- [MATERIAL TO PROCESS]:
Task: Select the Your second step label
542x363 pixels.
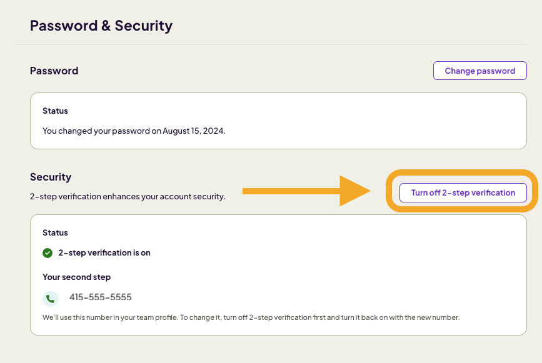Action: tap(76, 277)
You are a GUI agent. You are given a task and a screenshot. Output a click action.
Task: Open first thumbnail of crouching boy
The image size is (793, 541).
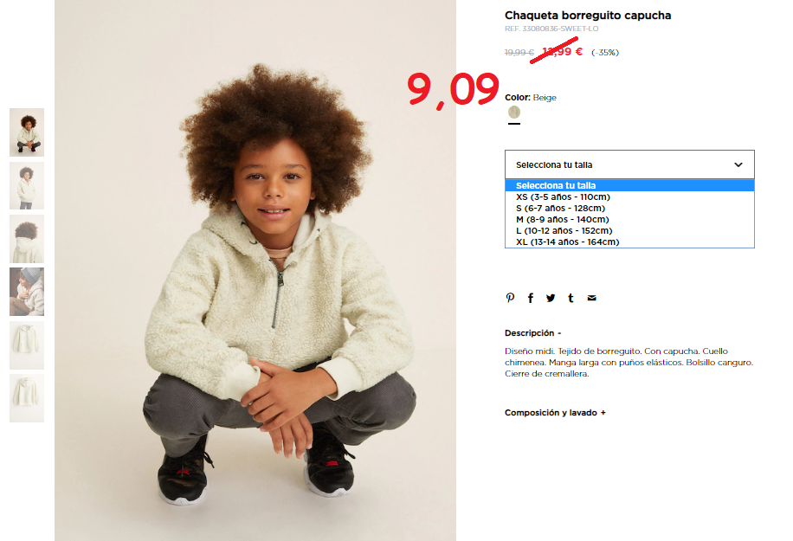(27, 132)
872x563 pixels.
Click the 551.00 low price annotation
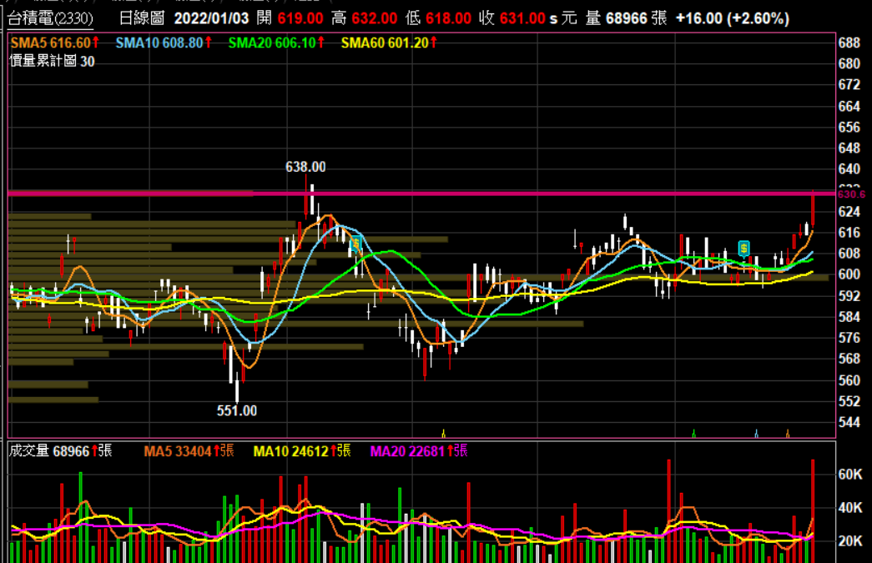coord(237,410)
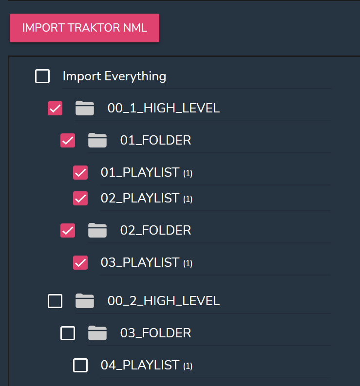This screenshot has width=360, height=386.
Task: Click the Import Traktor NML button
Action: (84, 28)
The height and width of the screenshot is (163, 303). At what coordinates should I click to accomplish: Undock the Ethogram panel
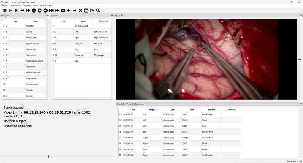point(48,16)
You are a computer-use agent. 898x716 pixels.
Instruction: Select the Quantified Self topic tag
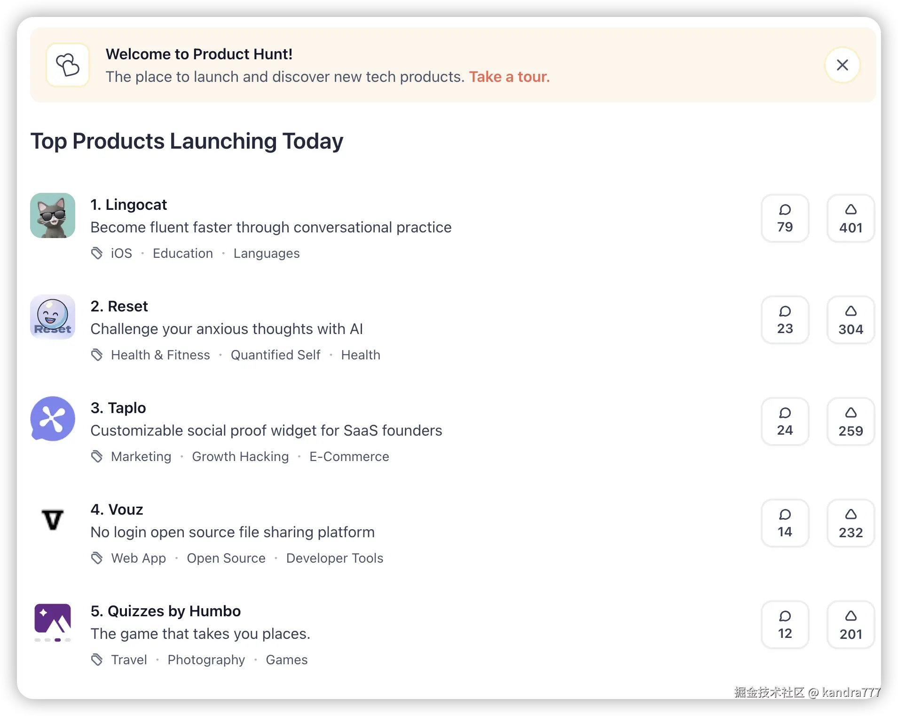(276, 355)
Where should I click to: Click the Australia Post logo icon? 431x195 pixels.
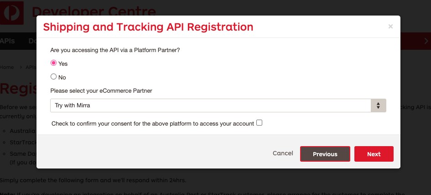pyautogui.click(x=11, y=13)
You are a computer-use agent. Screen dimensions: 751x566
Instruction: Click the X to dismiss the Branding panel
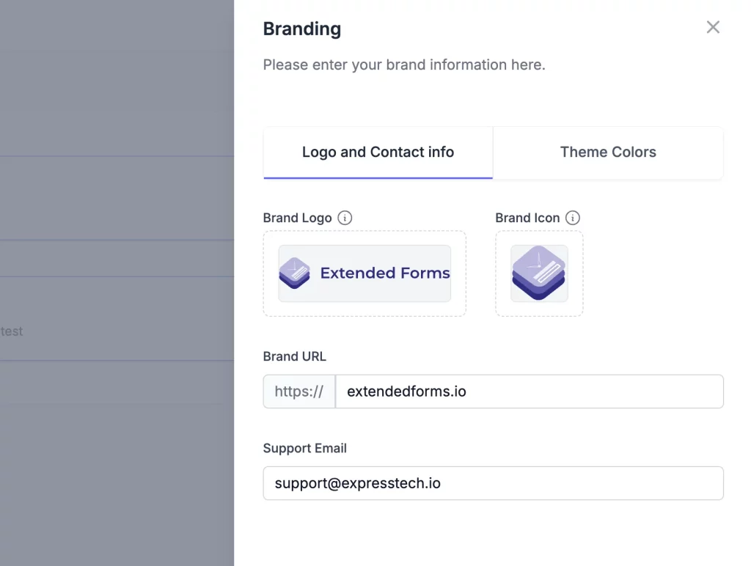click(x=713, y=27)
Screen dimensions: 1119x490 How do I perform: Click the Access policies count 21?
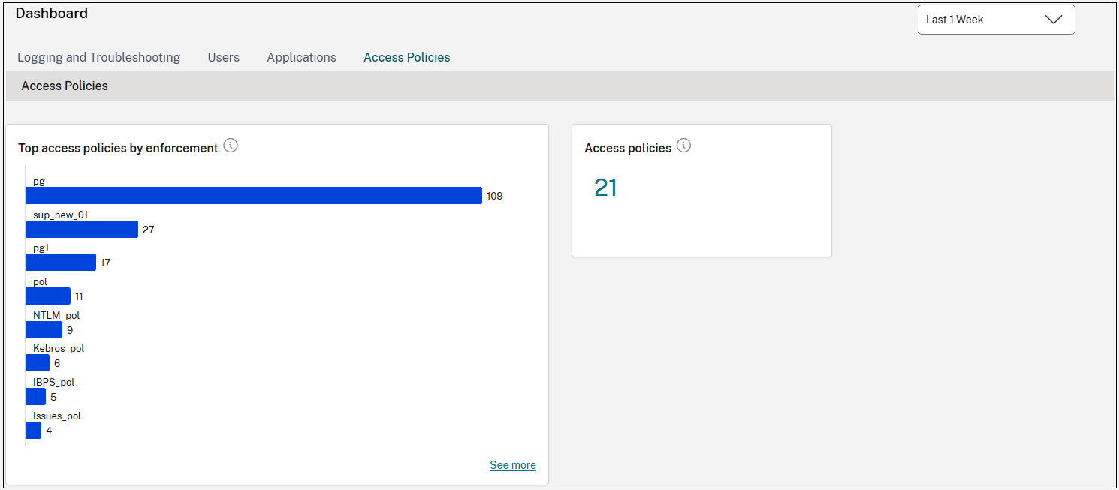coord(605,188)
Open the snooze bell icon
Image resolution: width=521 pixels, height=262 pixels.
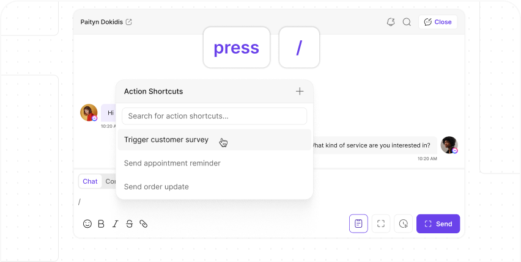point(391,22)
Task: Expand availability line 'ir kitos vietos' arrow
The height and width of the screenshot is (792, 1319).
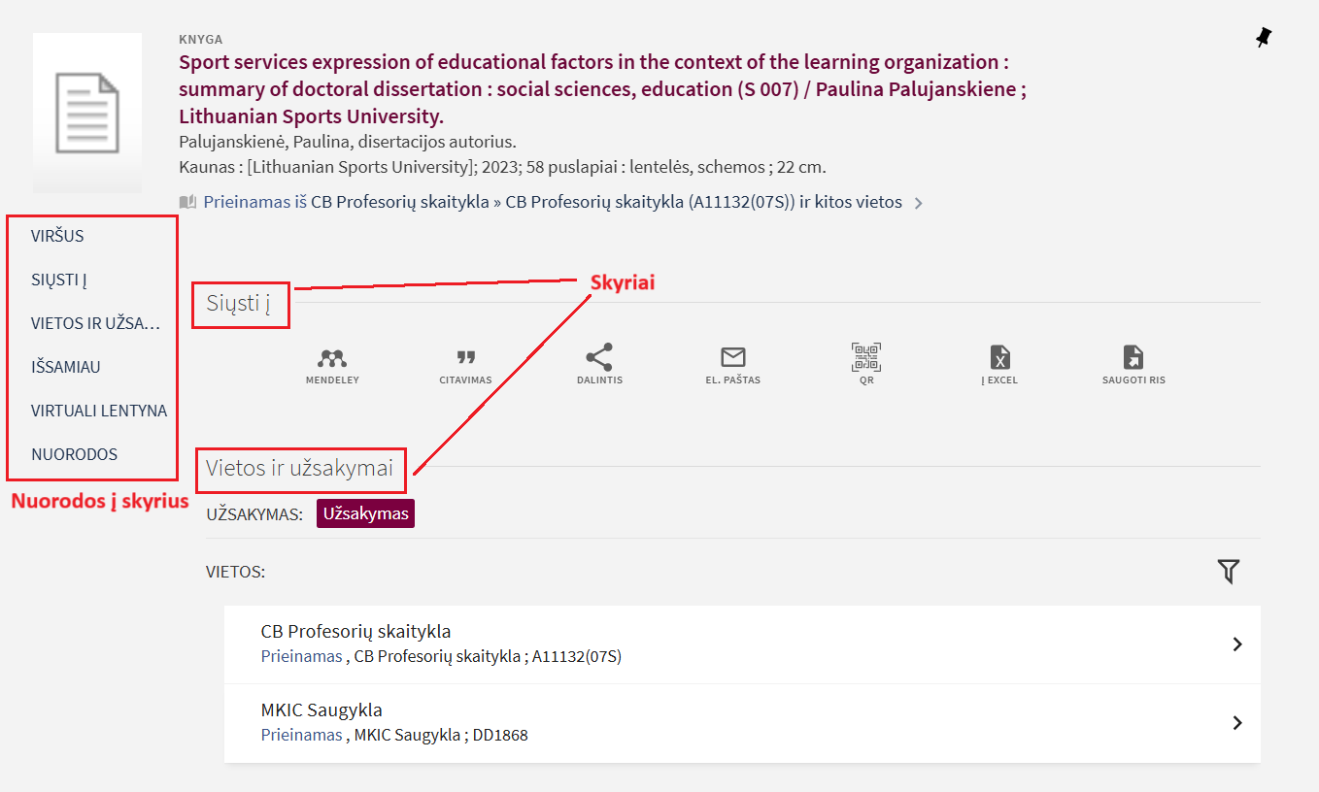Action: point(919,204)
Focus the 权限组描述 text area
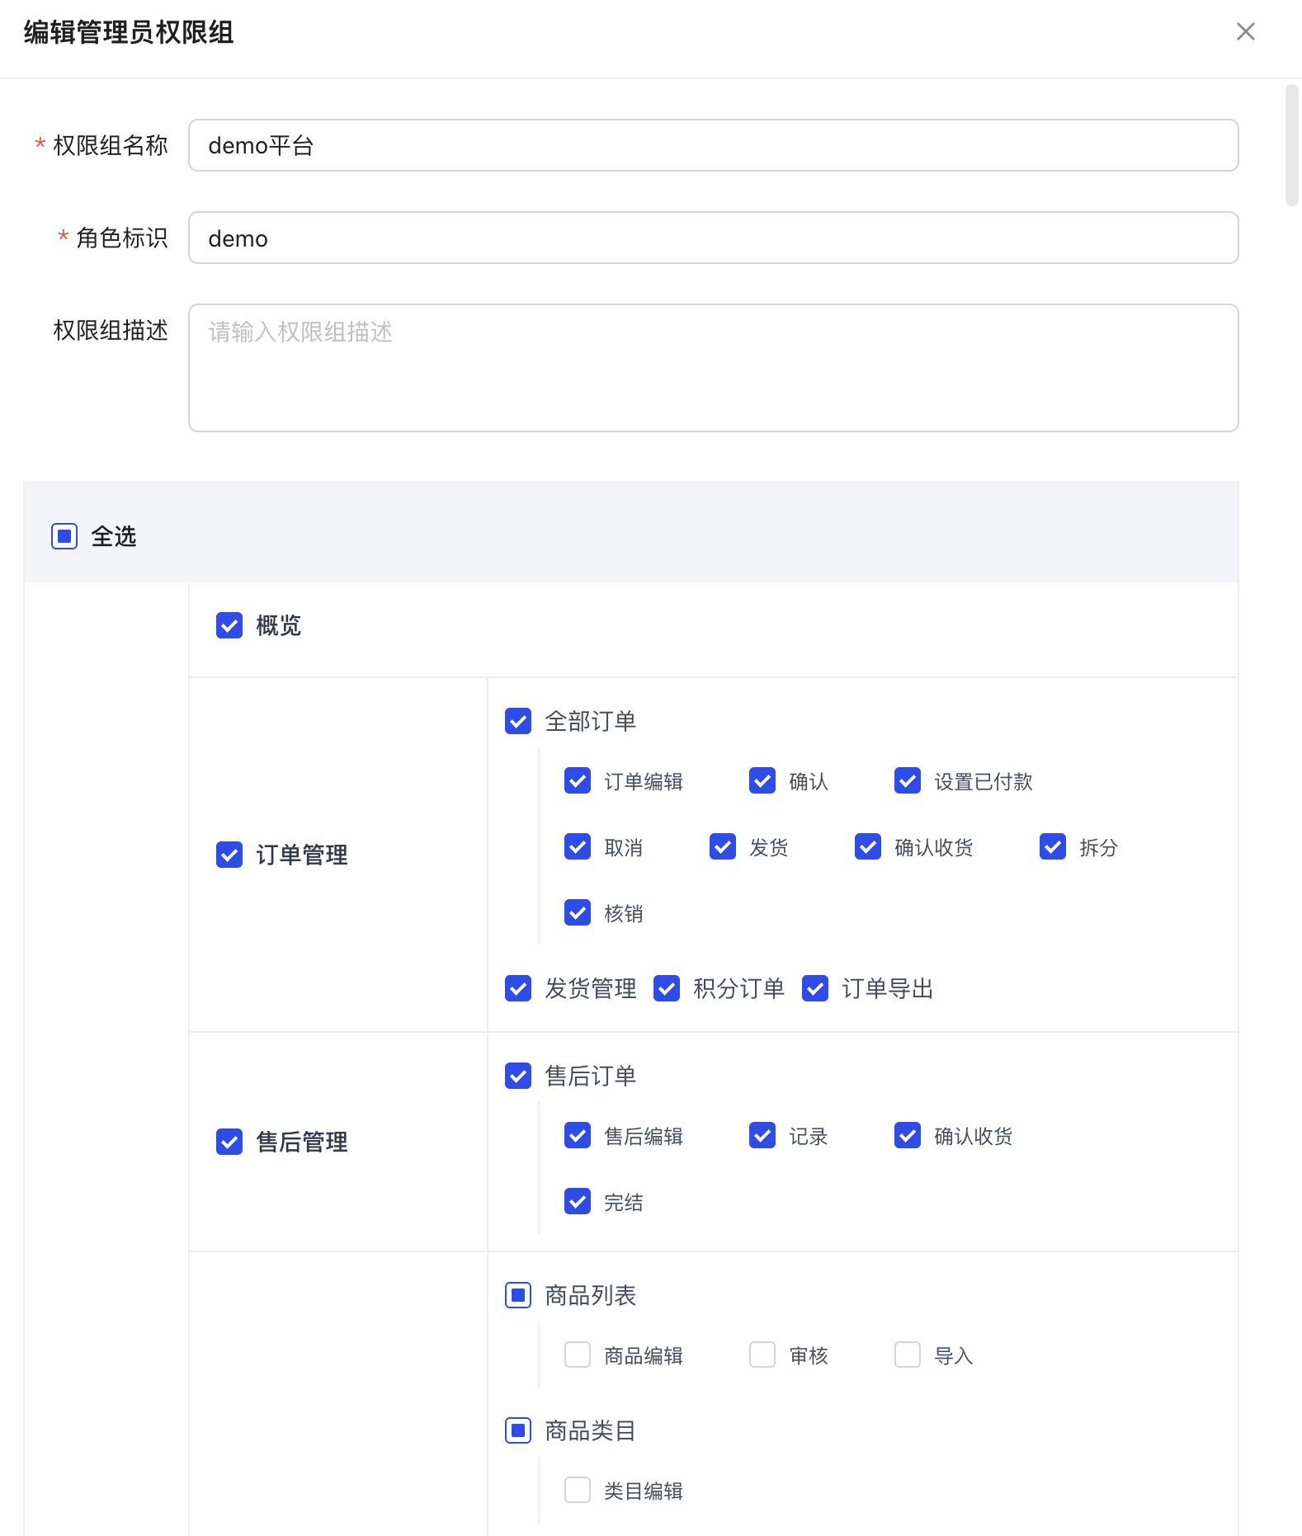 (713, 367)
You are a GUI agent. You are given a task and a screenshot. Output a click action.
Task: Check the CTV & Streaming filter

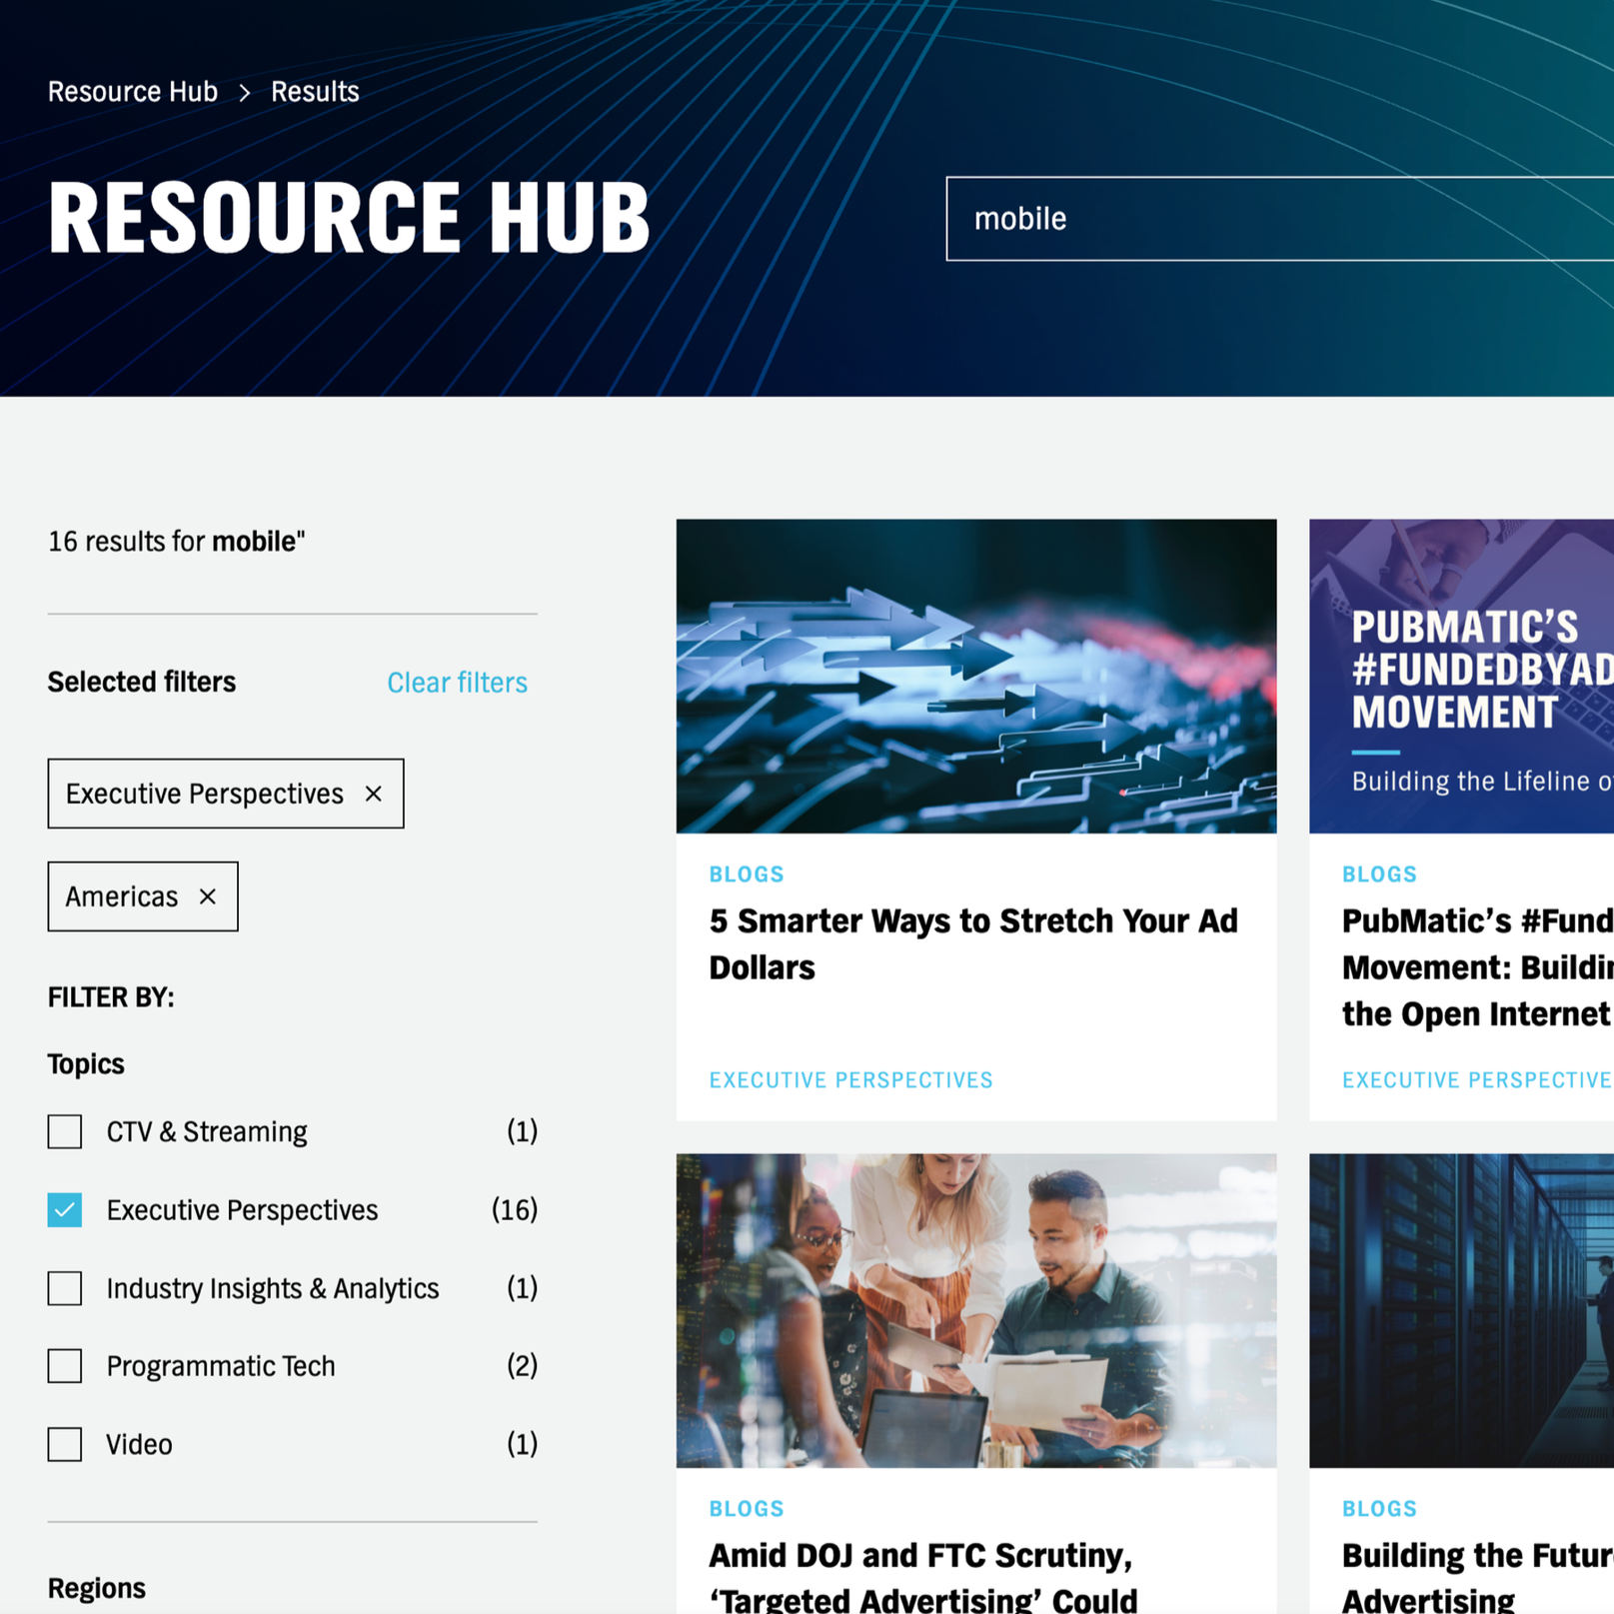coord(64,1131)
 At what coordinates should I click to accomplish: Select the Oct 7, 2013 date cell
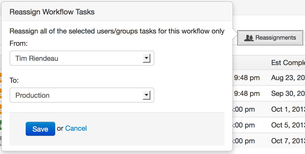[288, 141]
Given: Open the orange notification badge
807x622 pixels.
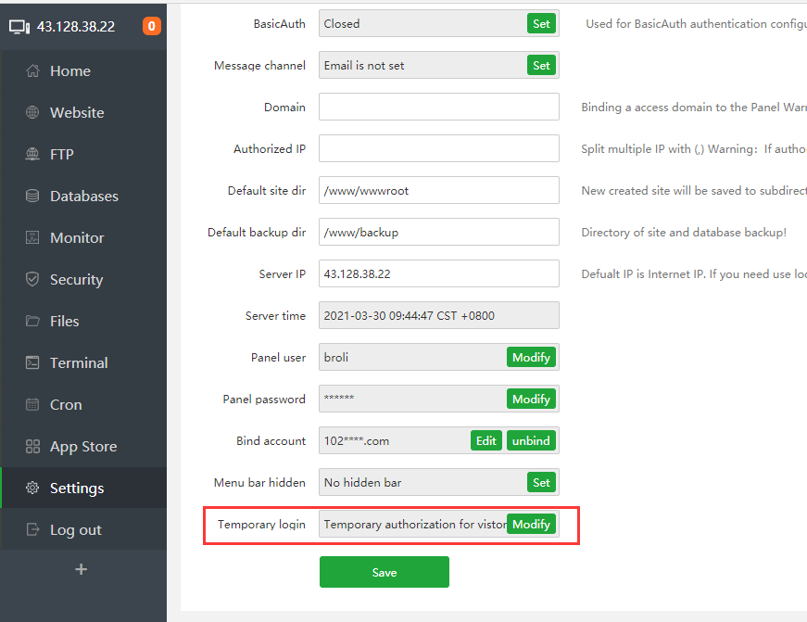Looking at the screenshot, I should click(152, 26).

- [YOUR GOAL]:
Copy out every item above, swapping each "GUI agent" for "screen assistant" and changing nothing else. Leave out the pictures.

- [EXERCISE RESPONSE]:
Task: Select the Your second step label
542x363 pixels.
Action: tap(76, 277)
You are a screen assistant. You are given a task and a screenshot. Output a click action.
Task: Open first thumbnail of crouching boy
The image size is (793, 541).
(27, 132)
872x563 pixels.
Click the 551.00 low price annotation
coord(237,410)
This screenshot has width=360, height=386.
Task: Click the Import Traktor NML button
Action: (84, 28)
The height and width of the screenshot is (163, 303). At what coordinates should I click to accomplish: Undock the Ethogram panel
point(48,16)
You are a computer-use agent. 898x716 pixels.
Instruction: Select the Quantified Self topic tag
(276, 355)
Where should I click to: Click the Australia Post logo icon? 431x195 pixels.
pyautogui.click(x=11, y=13)
You are a computer-use agent. Screen dimensions: 751x566
Instruction: Click the X to dismiss the Branding panel
click(x=713, y=27)
Screen dimensions: 1119x490 How do I perform: Click the Access policies count 21?
coord(605,188)
Open the snooze bell icon
Image resolution: width=521 pixels, height=262 pixels.
point(391,22)
Task: Expand availability line 'ir kitos vietos' arrow
The height and width of the screenshot is (792, 1319).
Action: point(919,204)
Focus the 权限组描述 text area
 (713, 367)
You are a screen assistant. You are given a task and a screenshot. Output a click action.
Task: Check the CTV & Streaming filter

coord(64,1131)
 At what coordinates should I click to accomplish: Select the Oct 7, 2013 date cell
[288, 141]
Given: Open the orange notification badge
807x622 pixels.
Looking at the screenshot, I should click(152, 26).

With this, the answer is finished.